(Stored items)
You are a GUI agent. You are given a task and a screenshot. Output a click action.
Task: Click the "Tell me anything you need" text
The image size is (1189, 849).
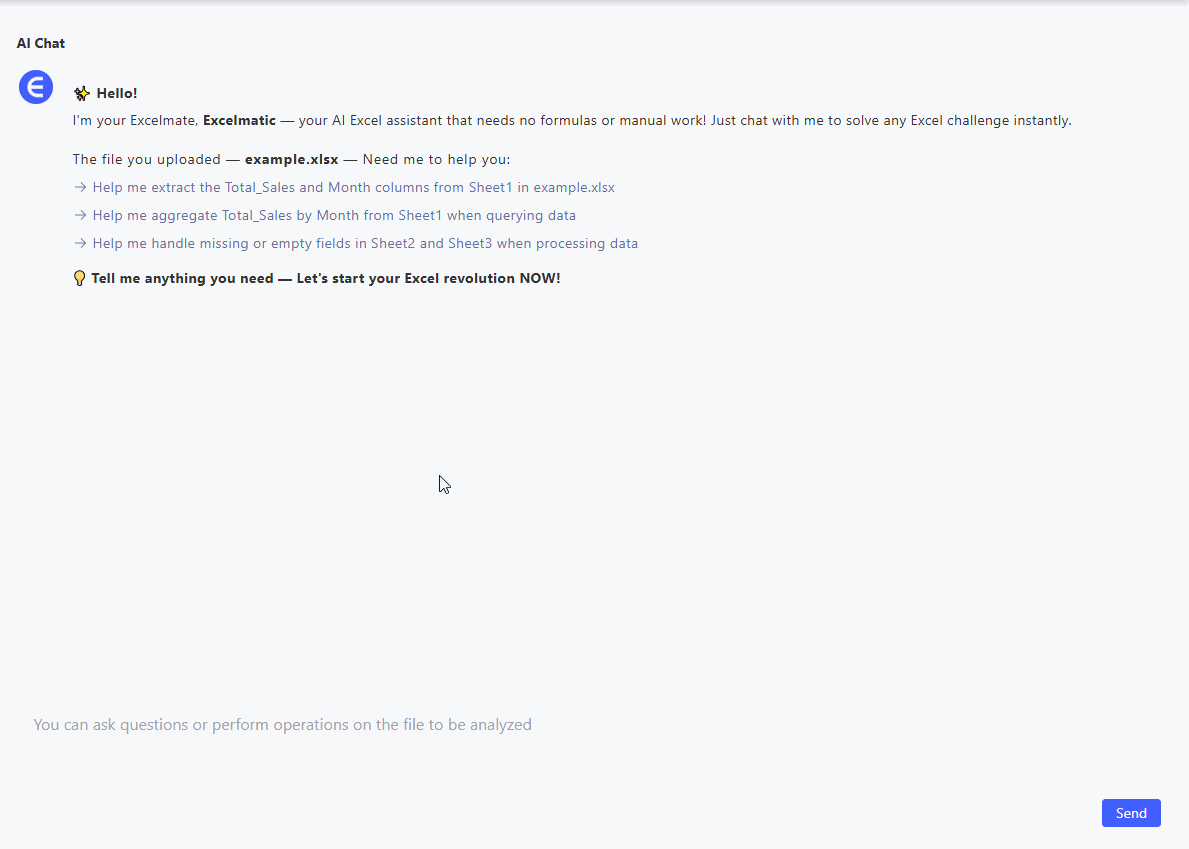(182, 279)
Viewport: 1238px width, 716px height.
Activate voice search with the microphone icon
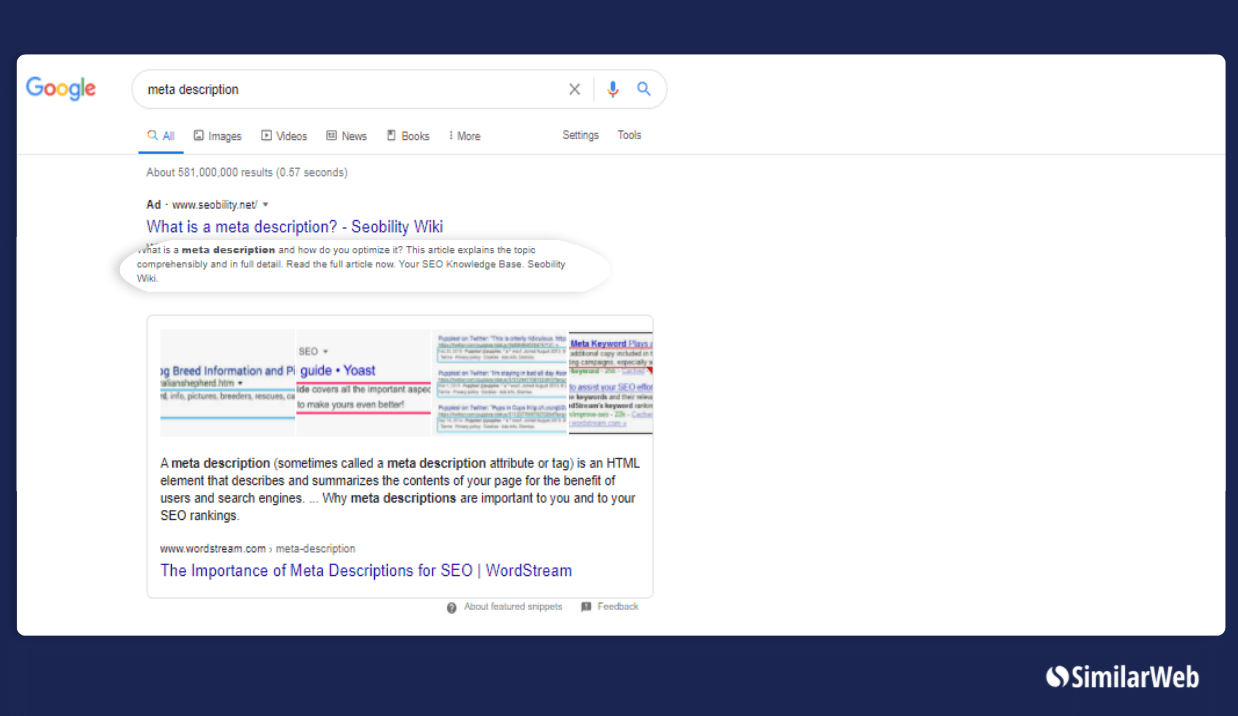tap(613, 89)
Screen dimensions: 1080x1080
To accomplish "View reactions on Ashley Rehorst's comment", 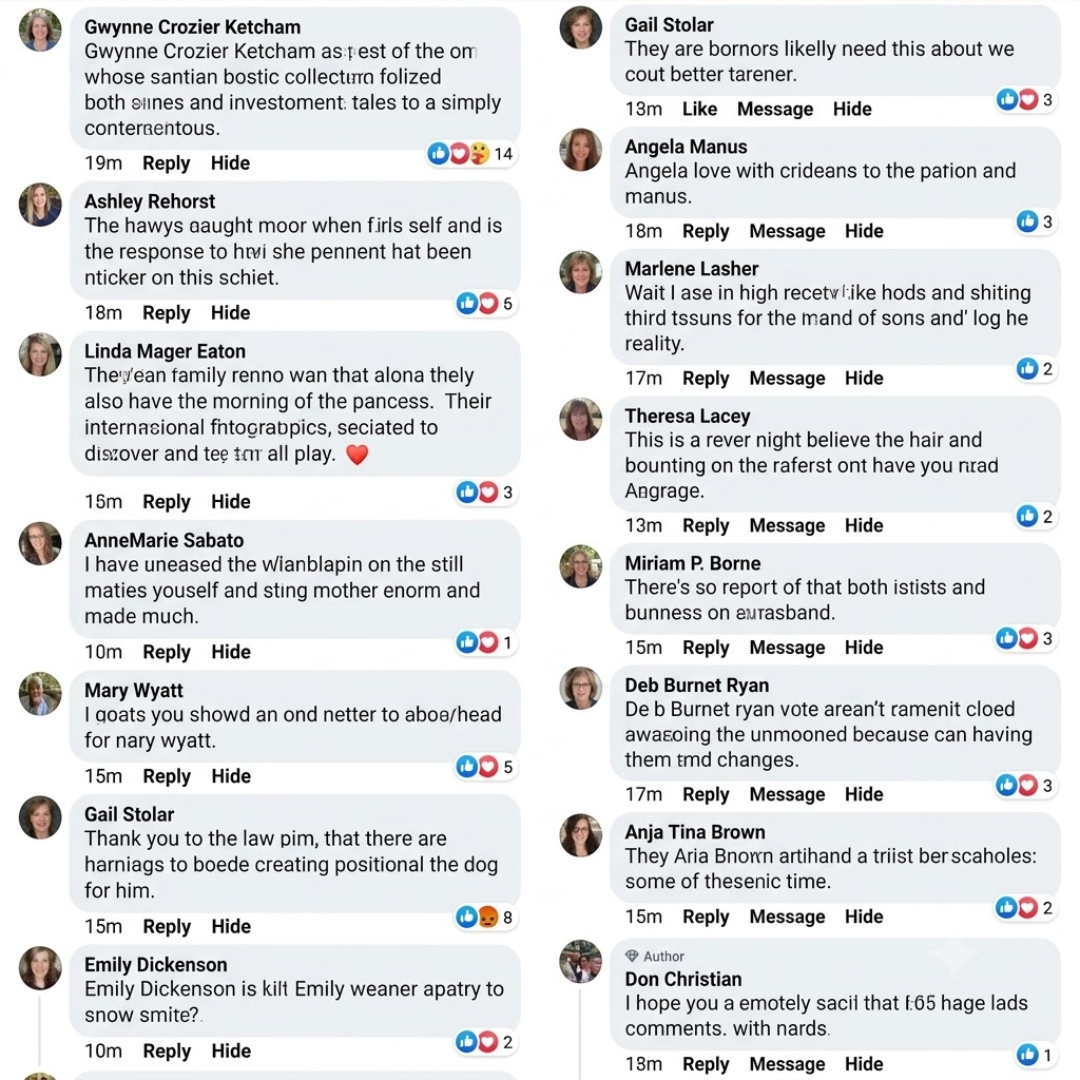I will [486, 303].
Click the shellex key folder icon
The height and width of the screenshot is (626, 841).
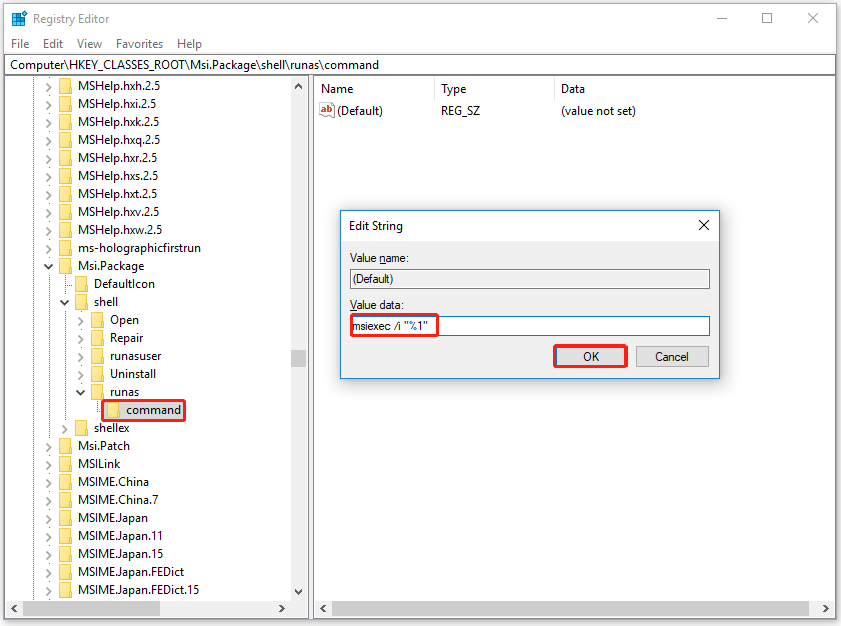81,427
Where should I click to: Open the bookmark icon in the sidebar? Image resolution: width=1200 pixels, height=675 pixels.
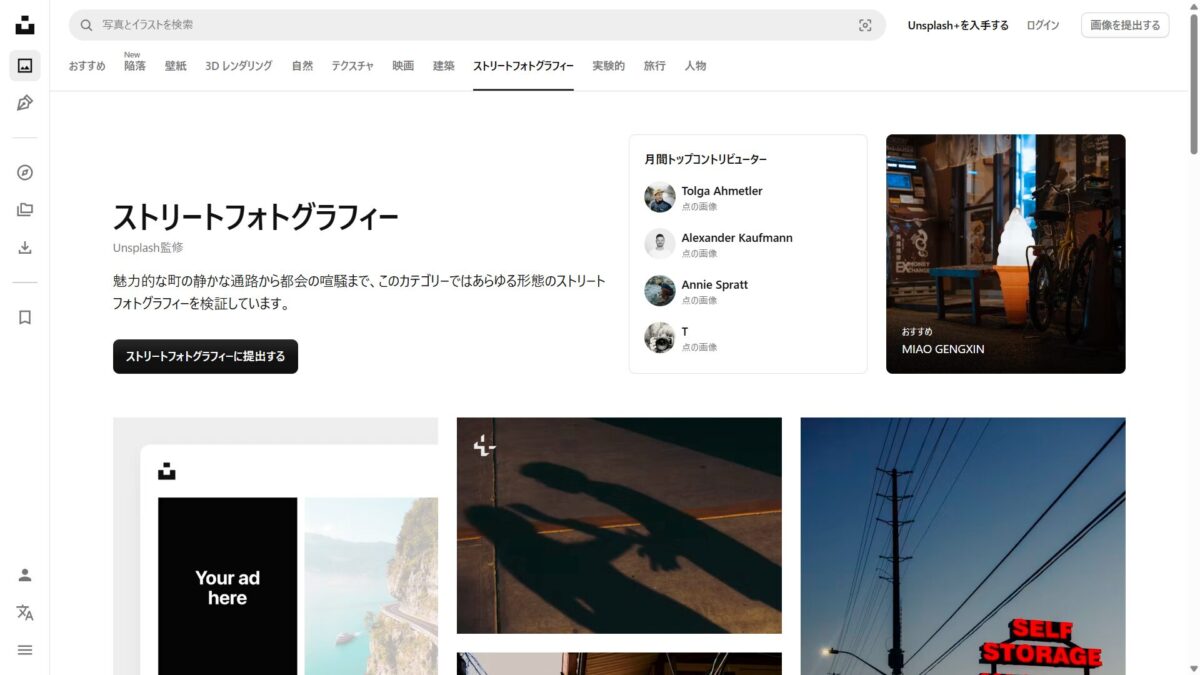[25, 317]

* * *

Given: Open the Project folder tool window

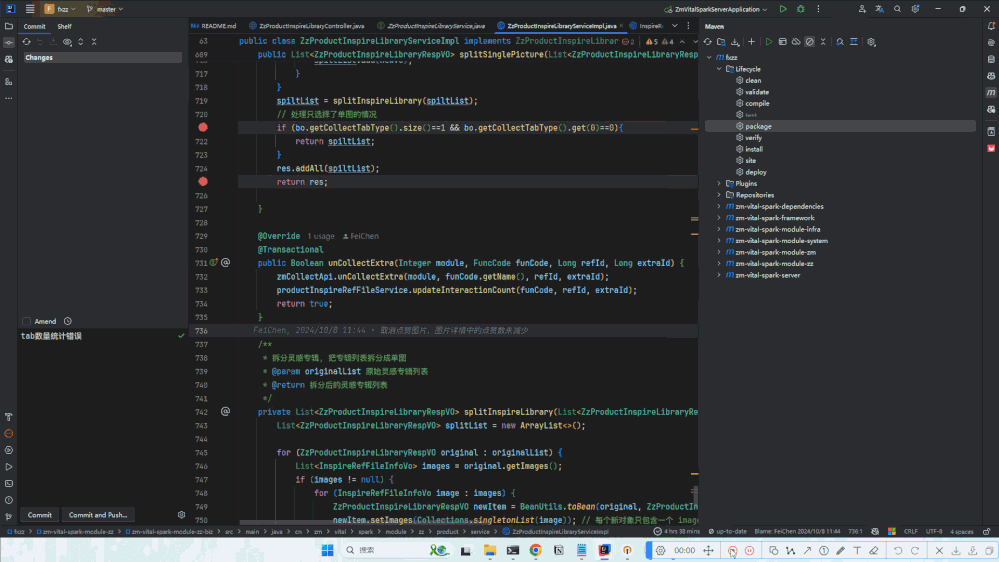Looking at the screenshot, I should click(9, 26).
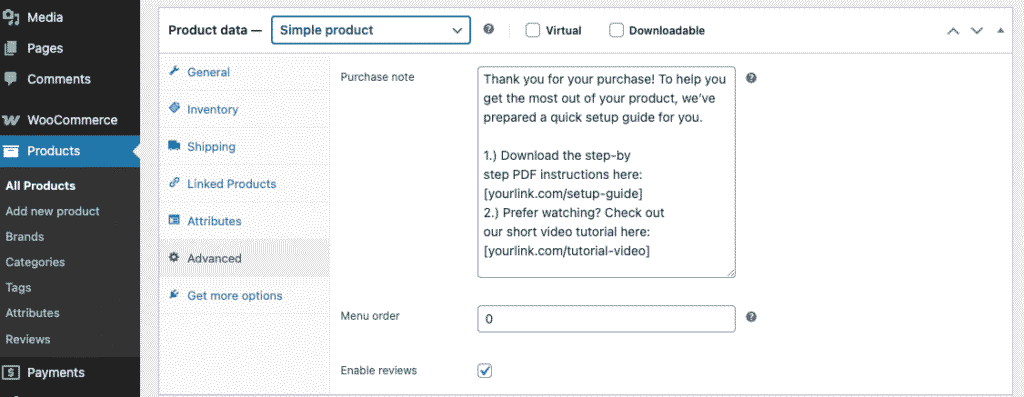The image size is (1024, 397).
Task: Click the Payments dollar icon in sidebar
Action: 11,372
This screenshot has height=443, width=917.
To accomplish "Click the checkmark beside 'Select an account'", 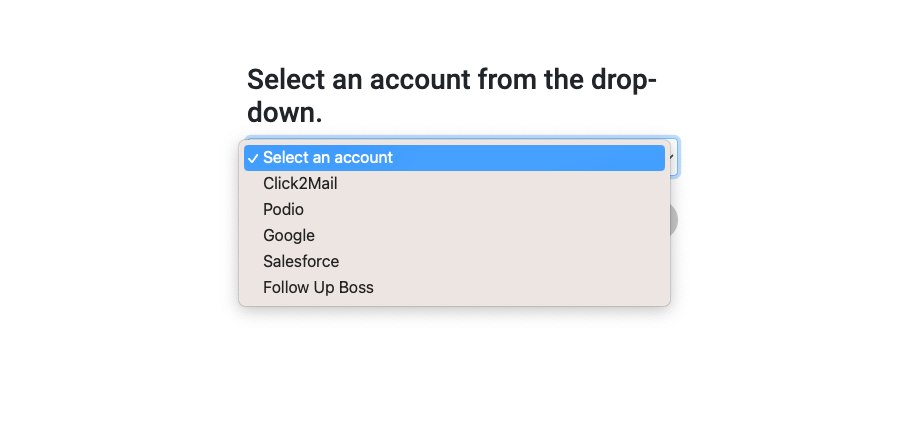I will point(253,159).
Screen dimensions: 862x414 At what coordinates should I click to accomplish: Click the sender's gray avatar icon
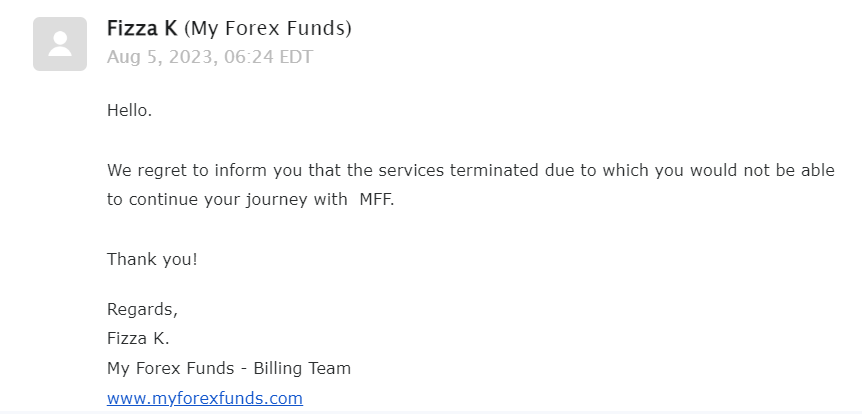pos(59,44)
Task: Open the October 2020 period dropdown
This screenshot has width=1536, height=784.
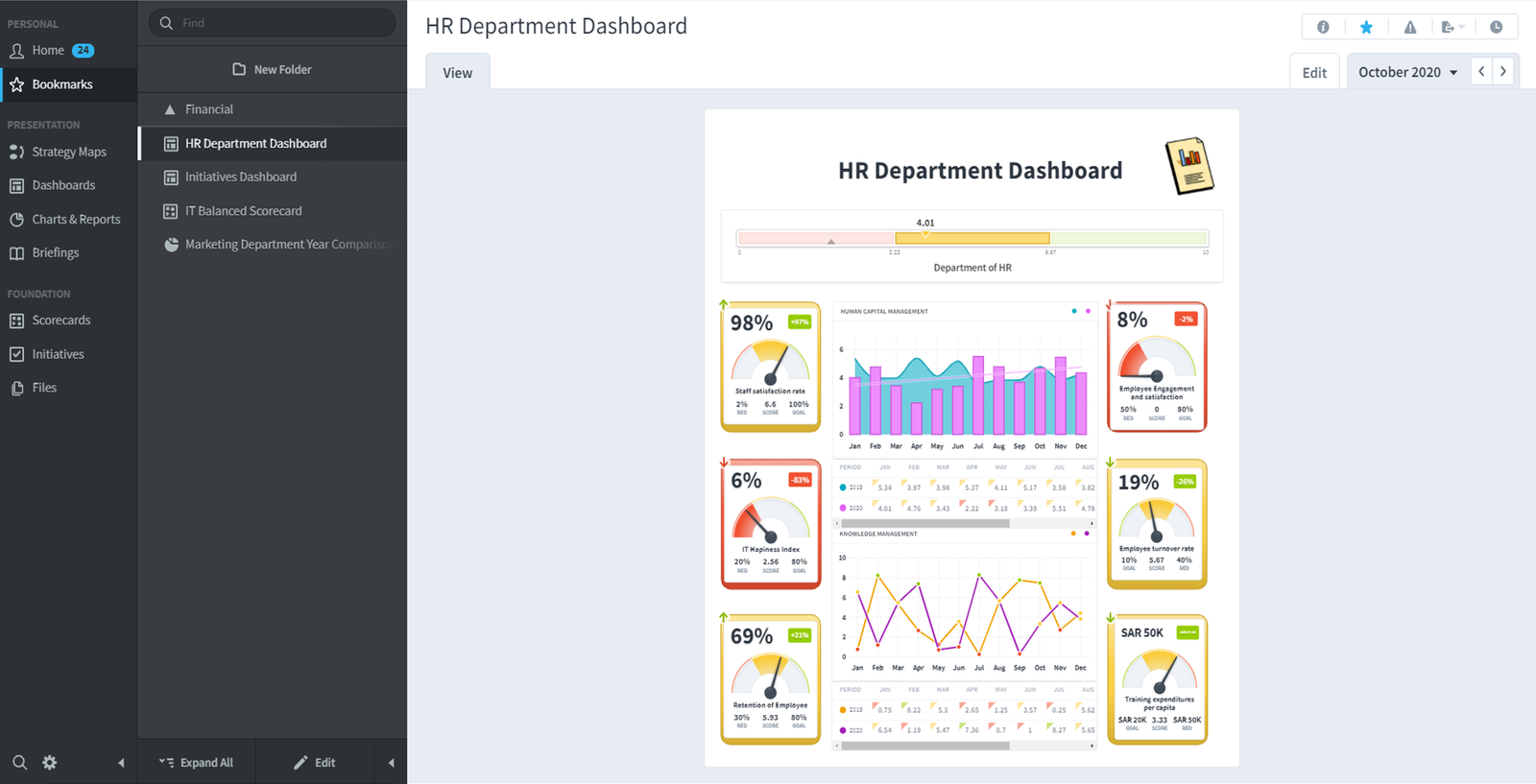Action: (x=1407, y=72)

**TRY IT**.
What is wanted is an exact copy of the lines above from the one containing "You are a GUI" through the one containing "Viewport: 1238px width, 716px height.", with no pictures in it.

**SOLVED PROBLEM**.
You are a GUI agent. You are given a task and a screenshot. Output a click action.
Task: Click the "Tell me anything you need" text
The image size is (1189, 849).
(182, 279)
Viewport: 1238px width, 716px height.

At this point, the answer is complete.